Children's abdominal pain can be caused by a variety of things, some of which are common, rare or may be for any other reasons. At some point, the majority of children will experience abdominal pain or soreness.
Without special treatment, many children with stomach pain improve in a matter of hours or days, and frequently there is no underlying cause. With time, the cause may become more apparent, allowing treatment to begin. See the best child specialist in Siliguri if pain or other issues persist.
What Causes Abdominal Pain In Children?
Children commonly experience constipation. A child typically suffers from constipation if they have fewer than two bowel movements per week. The majority of children urinate every two to three days. Breastfed infants may urinate only once per week.
Children, who have unpleasant or painful bowel movement in the past or have frequent constipation, can talk to a pediatric doctor. Encopresis is a condition in which diarrhea leaks around a partially blocked lower bowel because of impacted bowel movement.
Appendicitis is a life-threatening condition. Take your child to the doctor or hospital right away if you think they might have appendicitis. An infection that can be fatal can result from a burst appendix.
The area around the navel, or belly button, is affected by appendicitis. The pain moves to the lower right side of the abdomen and gets worse there. A child who has appendicitis may complain of worsening pain in their stomach, lose appetite, vomit, feel uneasy sitting or standing, and experience pain when moving. They might try to stand still.
Germs that grow in food that hasn't been properly prepared or stored are what cause food poisoning. Similar to gastroenteritis, the symptoms are typically more severe.
Again, infants and young children are more likely than older children to become dehydrated, so extra care should be taken to keep them hydrated.

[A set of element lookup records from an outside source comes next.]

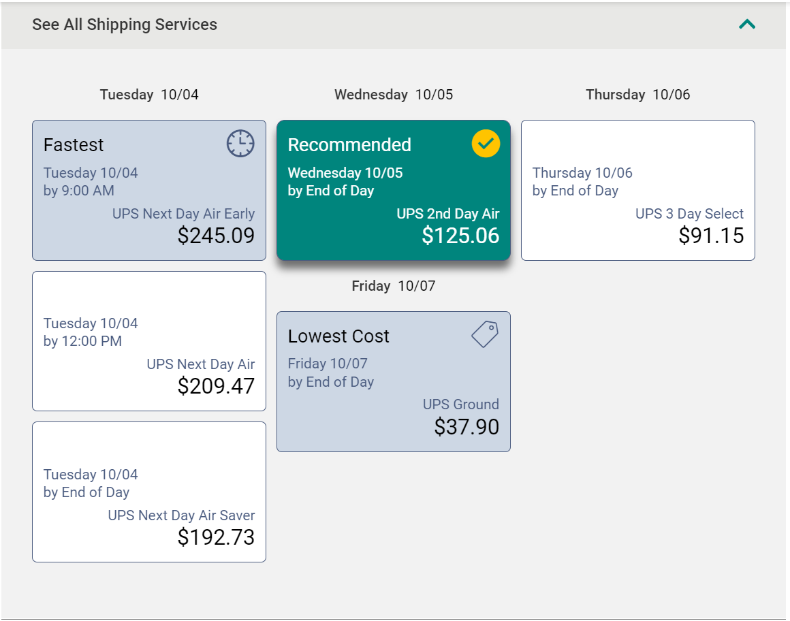Screen dimensions: 790x621
Task: Click the Tuesday 10/04 column heading
Action: tap(149, 95)
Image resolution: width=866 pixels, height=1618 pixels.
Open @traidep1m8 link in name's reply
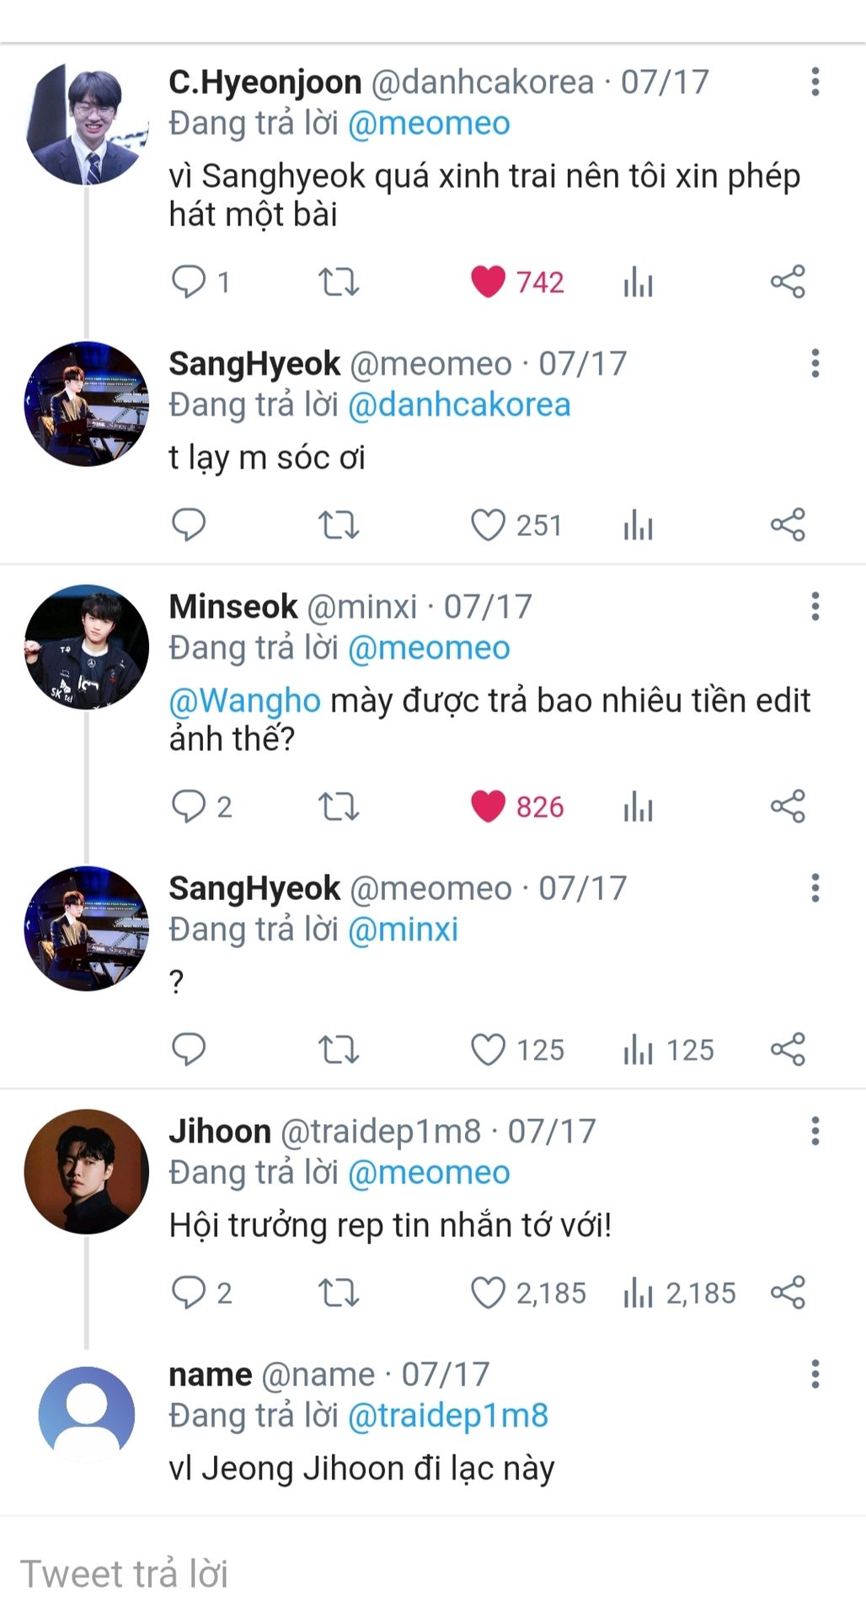(x=447, y=1416)
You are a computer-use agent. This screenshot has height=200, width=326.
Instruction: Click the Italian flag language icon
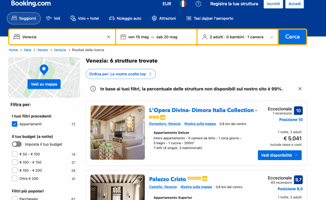(183, 4)
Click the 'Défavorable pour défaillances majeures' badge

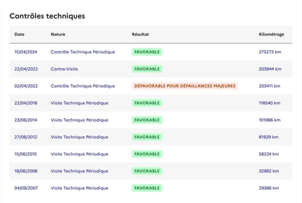pyautogui.click(x=185, y=86)
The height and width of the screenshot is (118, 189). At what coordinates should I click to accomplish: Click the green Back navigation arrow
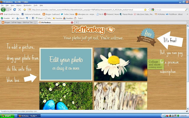pos(3,9)
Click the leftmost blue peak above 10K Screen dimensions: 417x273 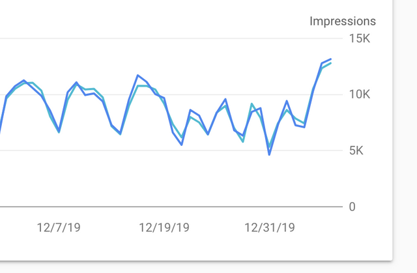pyautogui.click(x=24, y=80)
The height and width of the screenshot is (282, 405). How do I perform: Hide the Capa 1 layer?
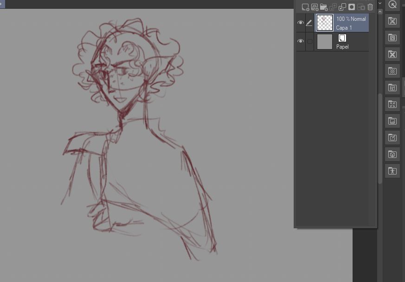point(301,23)
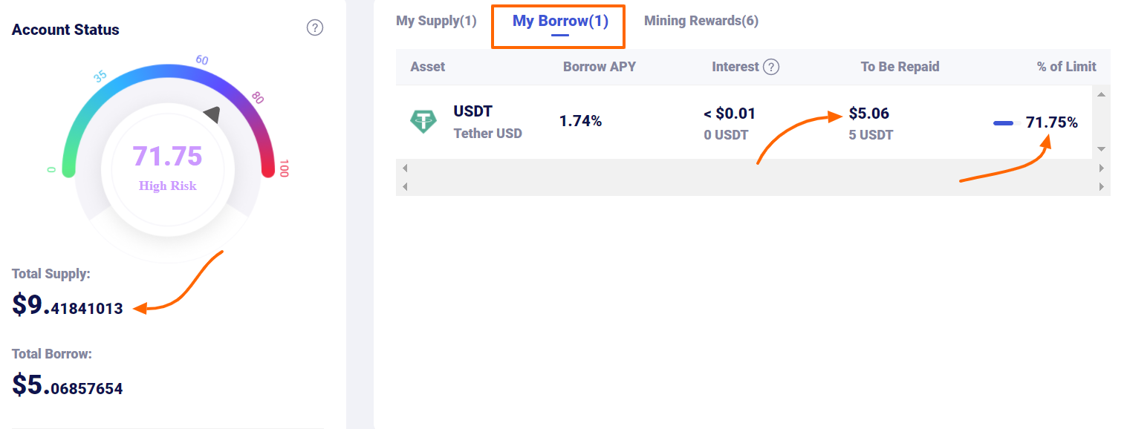Click the lower horizontal scrollbar left arrow
The width and height of the screenshot is (1127, 429).
[405, 186]
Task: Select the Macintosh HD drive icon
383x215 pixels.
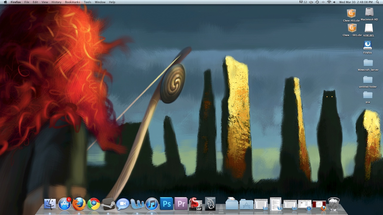Action: coord(369,13)
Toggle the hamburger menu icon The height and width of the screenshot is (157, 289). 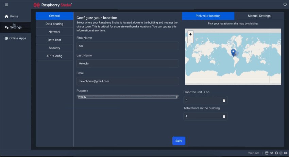point(6,5)
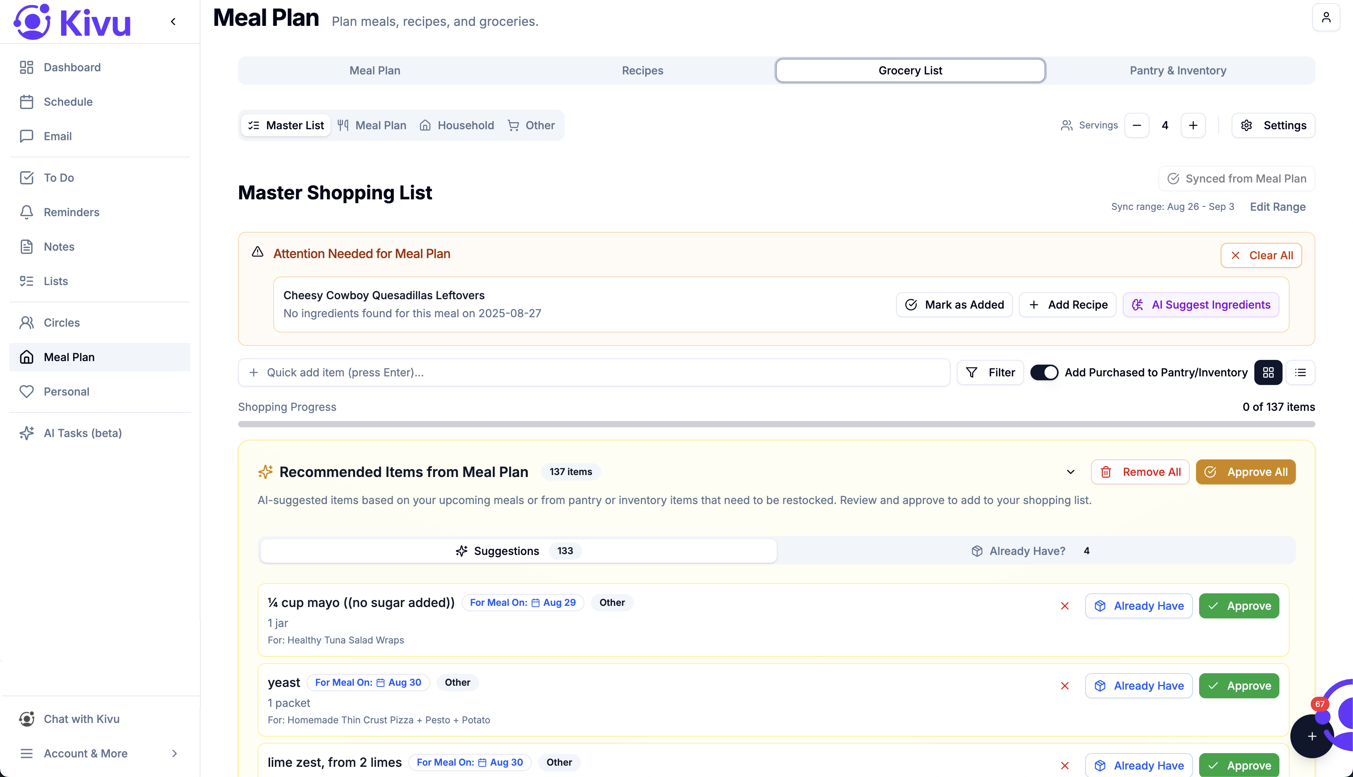Click Edit Range for the sync range
1353x777 pixels.
point(1278,207)
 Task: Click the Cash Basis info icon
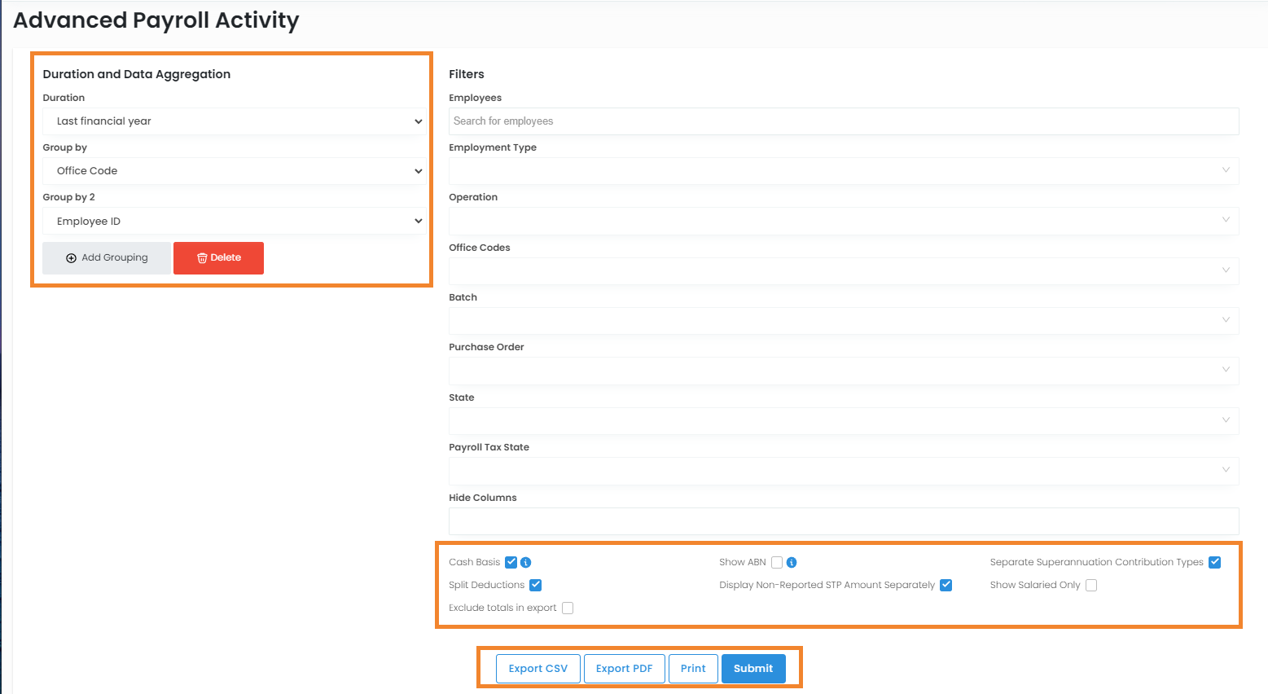(526, 563)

Dehydration can be treated as described below.
Children can get gastroenteritis, which is characterized by abdominal pain, fever, vomiting, and diarrhea. Gastroenteritis can make children and young infants more likely to become dehydrated, so if they develop it, children under the age of six months should see a doctor.
Irritable bowel syndrome
Some children will experience both diarrhea and constipation, while others will alternate between the two. The abdominal pain that comes with regular constipation does not go away when a child has irritable bowel syndrome-caused constipation.
The fact that some children experience recurrent bouts of abdominal pain can cause parents great concern. Visit the best child specialist in Siliguri if you are concerned that your child is developing abdominal pain for any reason.